OBJECTIVES →
(a) According to the passage on sign language modality, what are three particular characteristics of sign languages?
(b) Extend the passage on sign language modality with new writing that begins after its final sentence.

DOCUMENT TEXT →
----

There are, however, also several differences between the languages, which primarily depend on the fact that they are expressed in different modalities, e.g. the visual-gestural vs. the oral-aural. Meier (2002) suggests four possible sources of modality effects on linguistic structure:

1. the articulators’ different properties,

2. the different perceptual system,

3. the visual-gestural system’s greater potential to iconic / indexic representation, and

4. the youth of sign languages and their non-linguistic roots in gestures (Meier 2002: 6f).

Thus, sign languages build on what can be expressed through hands, face and body, and on what can be perceived through the eyes. The signs are composed through a combination of the parameters of handshape, movement, location and orientation and can be combined into sentences and inflected for various purposes.

Three particular characteristics of sign languages are their iconicity, spatiality, and simultaneity. Iconicity means that a large proportion of the signs are visually motivated, having a resemblance between form and meaning. In other words, iconic signs look like what they mean, and thus, it is possible to figure out their meaning (Taub 2012: 389ff). These iconic signs consist of fixed, conventionalized signs and depicting signs. The former are lexemes that resemble  enactment (e.g. write , swim) or show a feature of size or shape of an object (e.g. ball), while the latter are signs that depend on the context and do not have any fixed forms, e.g. signs which show how entities move or are handled as in ‘open’ that depends on whether the object being opened is a door, a bottle or a water tap. Depicting signs are often used in situations where the signer describes the environment, as seen by him or herself or by a character, or takes on the role of a character who is handling objects.

Spatiality means that sign languages use the place in front of the signer’s body to produce signs. This space is used for the articulation of lexical signs, but also for grammatical and discourse purposes (Boers-Visker 2020, Perniss 2012). For example, the direction of a sign can indicate the subject and object in an utterance, and the placing of signs at different locations can organize information or referents in a given narrative.

Simultaneity is about the fact that sign languages favor producing different features or structures at the same time, while the oral-aural modality of spoken languages entails sequential structures (Meier 2002, 2006). Simultaneity can be found in that the two hands can express different signs in tandem, but also through the fact that the signer's hands can express manual signs with lexical content while the face at the same time adds grammatical content to the utterances.

----

Interface element records:
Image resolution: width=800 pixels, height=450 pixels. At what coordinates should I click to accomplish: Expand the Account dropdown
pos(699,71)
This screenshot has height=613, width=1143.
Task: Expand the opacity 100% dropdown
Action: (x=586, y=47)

----

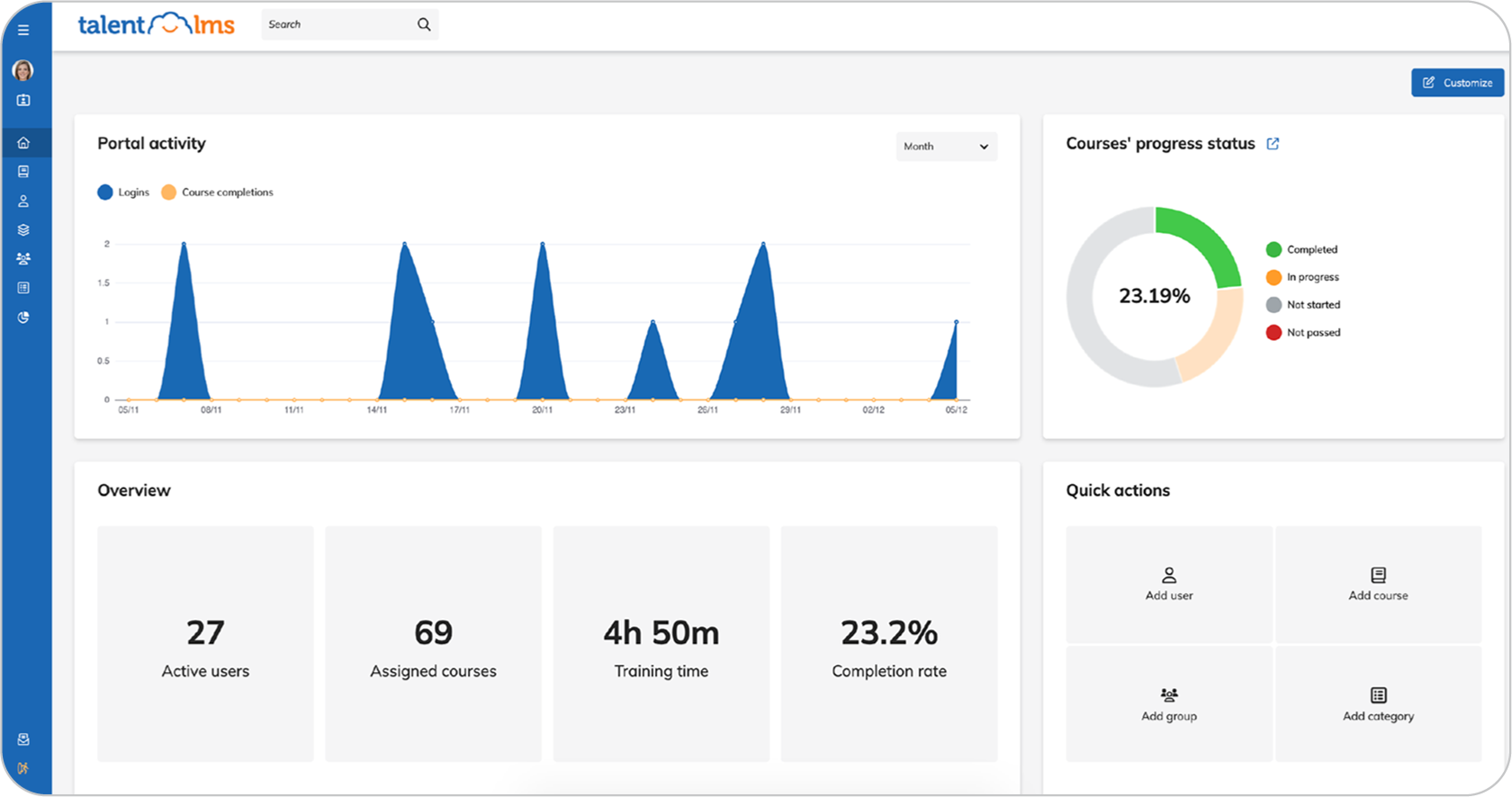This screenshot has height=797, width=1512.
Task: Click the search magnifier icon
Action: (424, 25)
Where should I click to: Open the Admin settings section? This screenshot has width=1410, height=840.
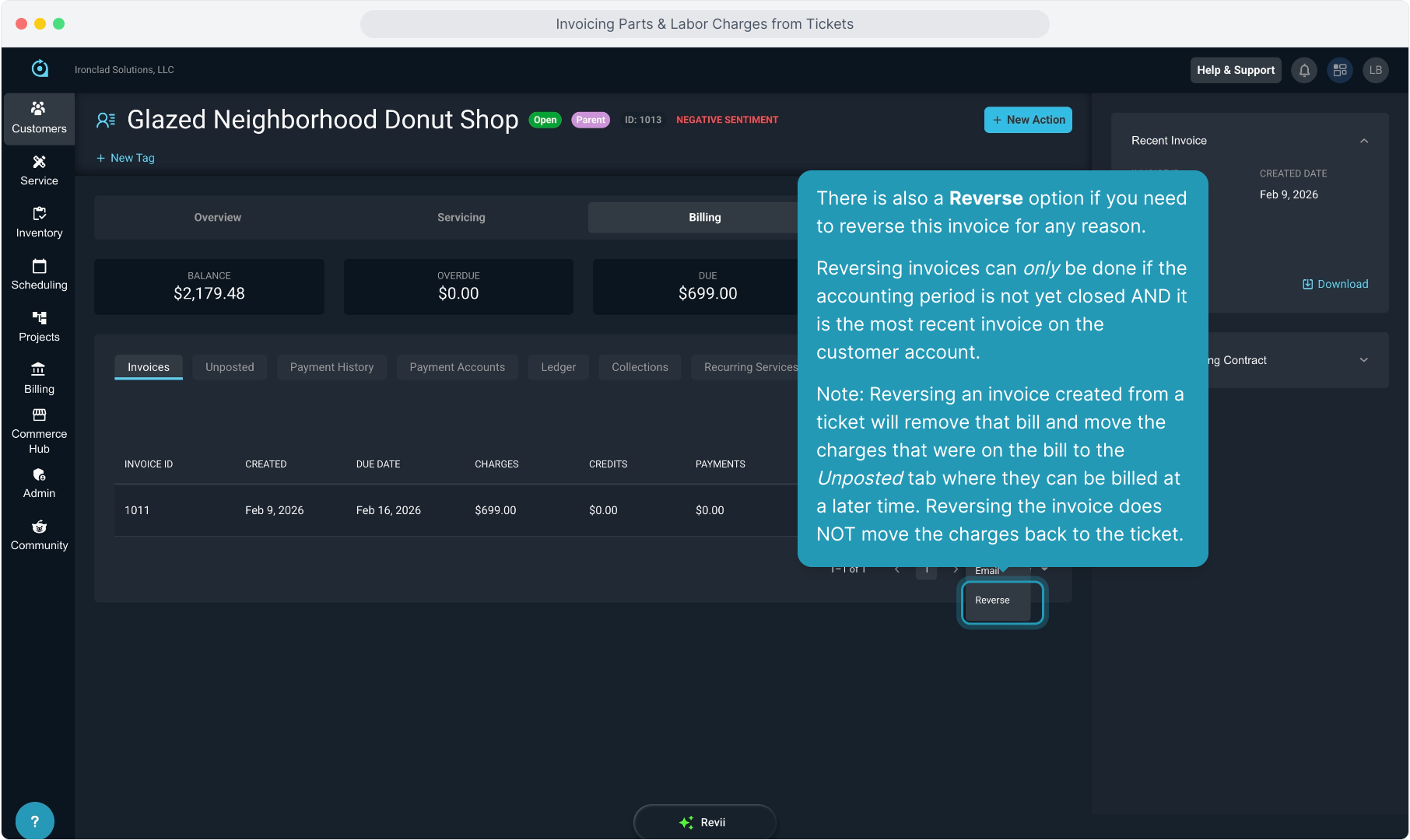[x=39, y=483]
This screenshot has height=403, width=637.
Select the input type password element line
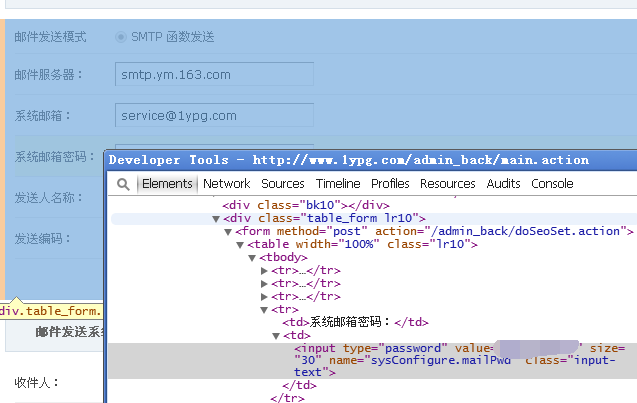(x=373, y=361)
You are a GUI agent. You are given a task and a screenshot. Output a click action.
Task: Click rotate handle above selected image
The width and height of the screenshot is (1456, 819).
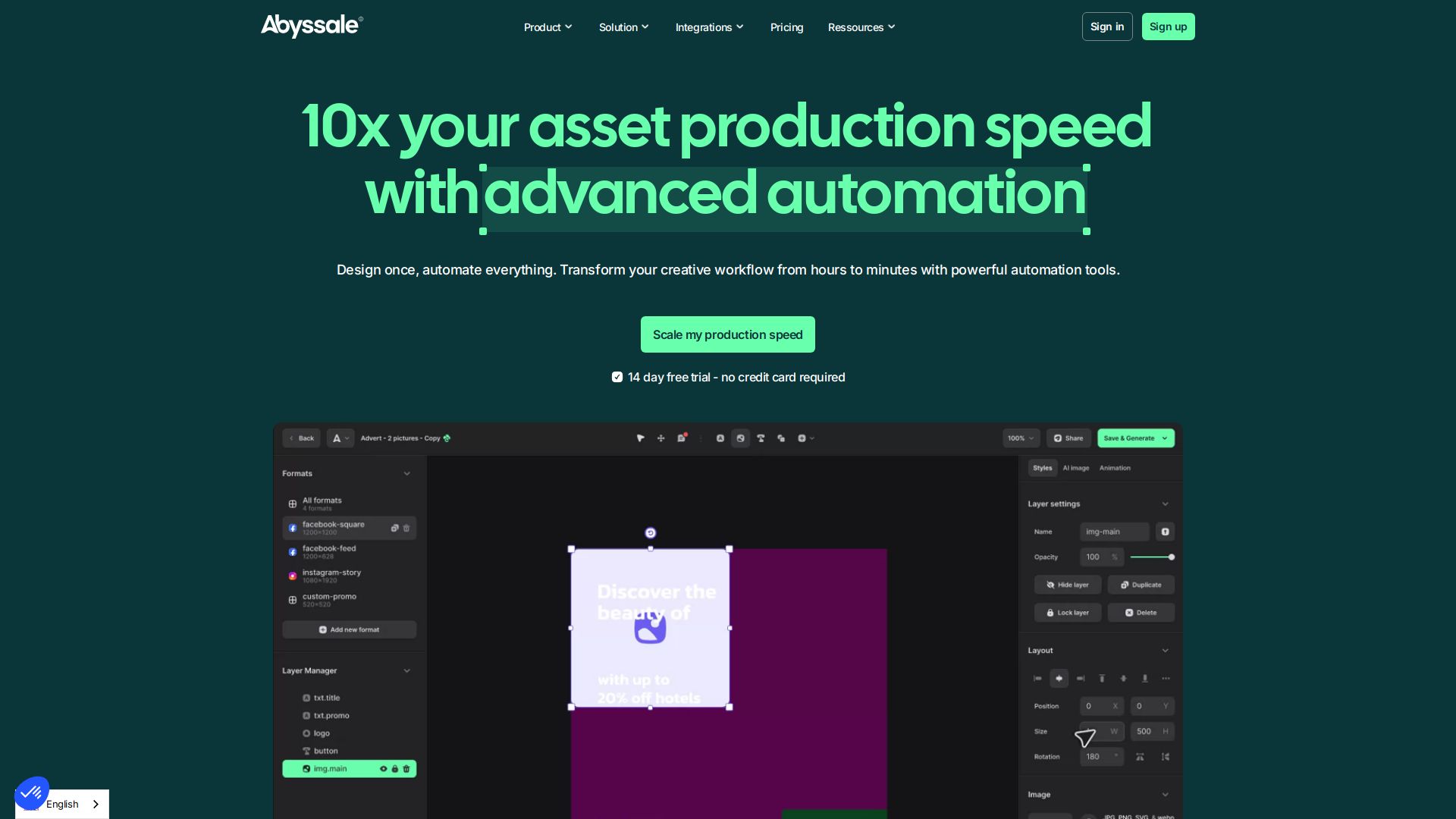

----

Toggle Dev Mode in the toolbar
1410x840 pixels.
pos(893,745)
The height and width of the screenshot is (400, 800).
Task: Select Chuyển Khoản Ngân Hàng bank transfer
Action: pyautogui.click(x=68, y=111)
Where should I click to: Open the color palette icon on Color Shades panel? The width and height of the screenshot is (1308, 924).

----

OUTPUTS BY TASK →
(a) Iconicity, spatiality, and simultaneity.

(b)
Another characteristic of sign languages is the manner in which the interaction takes place. For example, eye contact is essential for sign language communication because if the interlocutors do not look at each other, they cannot communicate. The addressee thus needs to pay visual attention to the signer, and this also regulates how turn-taking takes place in sign language communication. While in the oral-aural modality, it is possible to just take the turn, it must be obtained in the visual-gestural one. As a consequence, the signer has to seek the addressee’s attention in visual or tactile ways. For example, the signer can touch the addressee, wave with the hand in the addressee’s field of vision, bang on a surface (to create vibrations), or switch the light on and off (Baker & van den Bogaerde 2012).

As shown in the description here, the properties of the sign language modality thus occur at different levels, from phonological to discourse and conversational levels. It is, therefore, not sufficient to simply point out to what “modality-specific” instruction should contain. In this article, however, exercises that aim to train the four specific aspects mentioned here (iconicity, spatiality, simultaneity, and visual attention) will be examined.

 

 

3  The Study

In 2016, a project was initiated at Stockholm University, whose aim was to enhance teachers’ knowledge about effective ways of teaching STS as an L2. The project, UTL2 (Teaching Swedish Sign Language as a second language), was initiated by two deaf STS teachers, who experienced a lack of scientific knowledge to rely on in their teaching. Together with a (deaf) researcher (the author of the present paper), they began to prepare for the project. The project group decided to use action research as their method, because this method takes its point of departure in the teachers’ own teaching practice and provides opportunities for  teachers to learn more about it and give them prerequisites to improve it (e.g. McAteer 2013). It  has also been used in sign language teaching research previously (Rosen et al. 2015) and inspired the team to use this approach.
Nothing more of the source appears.